Supreme Court of California
Nov 2, 1897
118 Cal. 676 (Cal. 1897)


         Department Two

         APPEAL from a judgment of the Superior Court of Los Angeles County and from an order refusing a new trial. J. W. McKinley, Judge.


         M. C. Hester, for Appellants.

         W. S. Wright, for Respondent.

         JUDGES: Haynes, C. Chipman, C., and Britt, C., concurred. McFarland, J., Temple, J., Henshaw, J.


          HAYNES, Judge

          [50 P. 840] Action to foreclose a mechanic's lien. The defendants employed Kelley to do the carpenter work hereinafter specified at an agreed compensation of two dollars and fifty cents per day. His labor amounted to one hundred and five dollars, of which forty dollars has been paid, leaving due the sum of sixty-five dollars, for which he filed a lien.

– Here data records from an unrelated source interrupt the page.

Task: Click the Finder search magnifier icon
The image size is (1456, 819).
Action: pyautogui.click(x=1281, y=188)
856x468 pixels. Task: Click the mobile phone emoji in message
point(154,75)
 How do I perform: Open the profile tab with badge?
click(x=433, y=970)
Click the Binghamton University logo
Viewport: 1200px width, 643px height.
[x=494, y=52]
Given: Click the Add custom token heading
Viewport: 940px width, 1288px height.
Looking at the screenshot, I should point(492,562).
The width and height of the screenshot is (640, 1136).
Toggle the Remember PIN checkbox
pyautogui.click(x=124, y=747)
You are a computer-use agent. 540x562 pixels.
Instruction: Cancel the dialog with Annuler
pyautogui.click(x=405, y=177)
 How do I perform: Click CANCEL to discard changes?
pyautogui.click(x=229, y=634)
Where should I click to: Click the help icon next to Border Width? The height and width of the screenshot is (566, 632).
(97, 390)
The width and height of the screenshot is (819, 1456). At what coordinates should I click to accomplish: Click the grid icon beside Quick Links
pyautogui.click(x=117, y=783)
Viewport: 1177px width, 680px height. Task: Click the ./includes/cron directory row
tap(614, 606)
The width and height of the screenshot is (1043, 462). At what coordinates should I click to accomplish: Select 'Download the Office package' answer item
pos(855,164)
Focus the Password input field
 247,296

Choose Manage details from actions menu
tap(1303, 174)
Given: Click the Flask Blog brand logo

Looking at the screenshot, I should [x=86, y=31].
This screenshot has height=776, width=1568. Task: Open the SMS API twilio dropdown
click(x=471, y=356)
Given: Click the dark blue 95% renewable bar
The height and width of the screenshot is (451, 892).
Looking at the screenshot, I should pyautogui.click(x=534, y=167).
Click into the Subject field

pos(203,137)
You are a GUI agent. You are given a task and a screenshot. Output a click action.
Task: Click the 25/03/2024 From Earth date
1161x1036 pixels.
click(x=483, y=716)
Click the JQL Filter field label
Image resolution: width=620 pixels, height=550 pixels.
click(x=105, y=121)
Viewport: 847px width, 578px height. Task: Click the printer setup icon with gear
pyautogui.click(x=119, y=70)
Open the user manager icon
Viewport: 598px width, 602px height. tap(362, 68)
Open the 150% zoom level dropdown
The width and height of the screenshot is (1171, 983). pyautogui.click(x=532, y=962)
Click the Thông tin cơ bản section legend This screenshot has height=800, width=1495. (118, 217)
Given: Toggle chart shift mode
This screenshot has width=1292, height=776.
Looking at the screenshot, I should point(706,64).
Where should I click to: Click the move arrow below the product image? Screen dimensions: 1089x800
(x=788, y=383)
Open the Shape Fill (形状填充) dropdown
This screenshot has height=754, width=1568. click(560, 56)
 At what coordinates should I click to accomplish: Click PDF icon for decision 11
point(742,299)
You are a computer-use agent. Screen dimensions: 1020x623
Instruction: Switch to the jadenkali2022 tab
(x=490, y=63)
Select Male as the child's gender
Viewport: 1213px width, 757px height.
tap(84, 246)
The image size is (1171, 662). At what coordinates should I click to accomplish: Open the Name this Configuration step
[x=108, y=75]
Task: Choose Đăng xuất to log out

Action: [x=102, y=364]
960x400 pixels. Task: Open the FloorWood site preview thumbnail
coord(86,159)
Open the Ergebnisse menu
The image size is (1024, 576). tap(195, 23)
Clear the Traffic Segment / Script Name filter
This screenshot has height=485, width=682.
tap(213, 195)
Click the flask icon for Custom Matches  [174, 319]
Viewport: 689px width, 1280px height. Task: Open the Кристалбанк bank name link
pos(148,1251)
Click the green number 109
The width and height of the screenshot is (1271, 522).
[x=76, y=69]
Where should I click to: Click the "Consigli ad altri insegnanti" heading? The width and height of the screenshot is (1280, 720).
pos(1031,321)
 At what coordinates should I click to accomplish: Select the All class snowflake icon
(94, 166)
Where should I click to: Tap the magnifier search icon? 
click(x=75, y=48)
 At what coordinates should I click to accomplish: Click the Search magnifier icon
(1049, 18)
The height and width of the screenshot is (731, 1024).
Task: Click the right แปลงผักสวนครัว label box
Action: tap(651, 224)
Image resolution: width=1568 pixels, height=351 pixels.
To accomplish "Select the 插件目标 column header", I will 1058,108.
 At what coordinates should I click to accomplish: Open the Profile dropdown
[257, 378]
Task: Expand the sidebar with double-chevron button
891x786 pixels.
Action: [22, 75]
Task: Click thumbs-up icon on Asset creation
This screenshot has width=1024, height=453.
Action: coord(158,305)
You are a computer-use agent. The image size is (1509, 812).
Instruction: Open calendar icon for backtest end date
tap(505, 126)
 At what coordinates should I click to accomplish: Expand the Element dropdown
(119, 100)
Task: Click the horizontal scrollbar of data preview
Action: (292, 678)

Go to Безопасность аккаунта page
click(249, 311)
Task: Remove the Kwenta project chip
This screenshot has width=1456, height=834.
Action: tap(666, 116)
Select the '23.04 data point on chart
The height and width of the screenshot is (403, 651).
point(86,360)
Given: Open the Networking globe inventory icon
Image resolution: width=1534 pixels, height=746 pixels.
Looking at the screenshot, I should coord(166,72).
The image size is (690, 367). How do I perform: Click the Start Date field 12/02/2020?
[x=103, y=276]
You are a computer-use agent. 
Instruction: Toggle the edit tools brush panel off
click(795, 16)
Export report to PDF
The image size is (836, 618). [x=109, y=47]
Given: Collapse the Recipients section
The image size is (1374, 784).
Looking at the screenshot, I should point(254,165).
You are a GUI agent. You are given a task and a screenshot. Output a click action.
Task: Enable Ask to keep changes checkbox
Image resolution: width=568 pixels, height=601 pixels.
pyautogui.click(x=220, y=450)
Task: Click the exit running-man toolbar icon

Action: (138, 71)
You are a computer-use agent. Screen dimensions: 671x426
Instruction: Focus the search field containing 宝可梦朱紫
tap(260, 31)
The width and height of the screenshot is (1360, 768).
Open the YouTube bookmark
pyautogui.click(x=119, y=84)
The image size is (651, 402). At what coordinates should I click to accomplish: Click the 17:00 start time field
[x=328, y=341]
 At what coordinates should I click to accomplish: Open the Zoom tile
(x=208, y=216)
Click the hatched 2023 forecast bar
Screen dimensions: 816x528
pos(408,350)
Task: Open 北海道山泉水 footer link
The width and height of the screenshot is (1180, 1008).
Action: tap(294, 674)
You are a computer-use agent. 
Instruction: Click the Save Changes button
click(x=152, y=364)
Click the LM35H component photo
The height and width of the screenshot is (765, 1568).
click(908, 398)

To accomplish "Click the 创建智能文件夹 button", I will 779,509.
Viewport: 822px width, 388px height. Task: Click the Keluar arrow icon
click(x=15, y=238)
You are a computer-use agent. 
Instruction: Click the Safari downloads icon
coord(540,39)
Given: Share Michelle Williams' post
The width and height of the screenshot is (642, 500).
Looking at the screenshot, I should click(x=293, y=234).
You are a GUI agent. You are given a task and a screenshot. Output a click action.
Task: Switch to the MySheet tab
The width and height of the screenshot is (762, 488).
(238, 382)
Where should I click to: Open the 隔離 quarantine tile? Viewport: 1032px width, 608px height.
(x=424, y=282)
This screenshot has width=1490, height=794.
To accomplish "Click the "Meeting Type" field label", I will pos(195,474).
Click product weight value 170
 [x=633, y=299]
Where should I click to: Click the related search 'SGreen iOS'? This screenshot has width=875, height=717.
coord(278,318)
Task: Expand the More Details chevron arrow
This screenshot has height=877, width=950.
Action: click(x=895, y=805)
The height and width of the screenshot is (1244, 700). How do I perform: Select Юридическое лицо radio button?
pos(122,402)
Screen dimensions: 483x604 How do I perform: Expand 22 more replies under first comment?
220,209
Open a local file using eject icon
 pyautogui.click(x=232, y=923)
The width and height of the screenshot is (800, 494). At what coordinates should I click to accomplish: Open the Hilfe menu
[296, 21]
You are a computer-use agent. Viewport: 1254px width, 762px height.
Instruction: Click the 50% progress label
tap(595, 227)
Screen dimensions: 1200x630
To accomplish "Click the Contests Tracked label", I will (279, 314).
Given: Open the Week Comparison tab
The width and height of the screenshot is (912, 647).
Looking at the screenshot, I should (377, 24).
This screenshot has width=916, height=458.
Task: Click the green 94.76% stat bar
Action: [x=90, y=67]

         Kelley died after the cause was tried, and his administrator was substituted. Findings and judgment were for the plaintiff, and this appeal is from an order denying defendants' motion for a new trial, which motion is based upon the alleged insufficiency of the evidence to justify certain findings, and that the court erred in receiving in evidence the claim of lien filed by the plaintiff.

         1. It is contended by appellants that the finding that plaintiff performed the labor, for which a lien is claimed, in the "erection" of a house, is not justified by the evidence.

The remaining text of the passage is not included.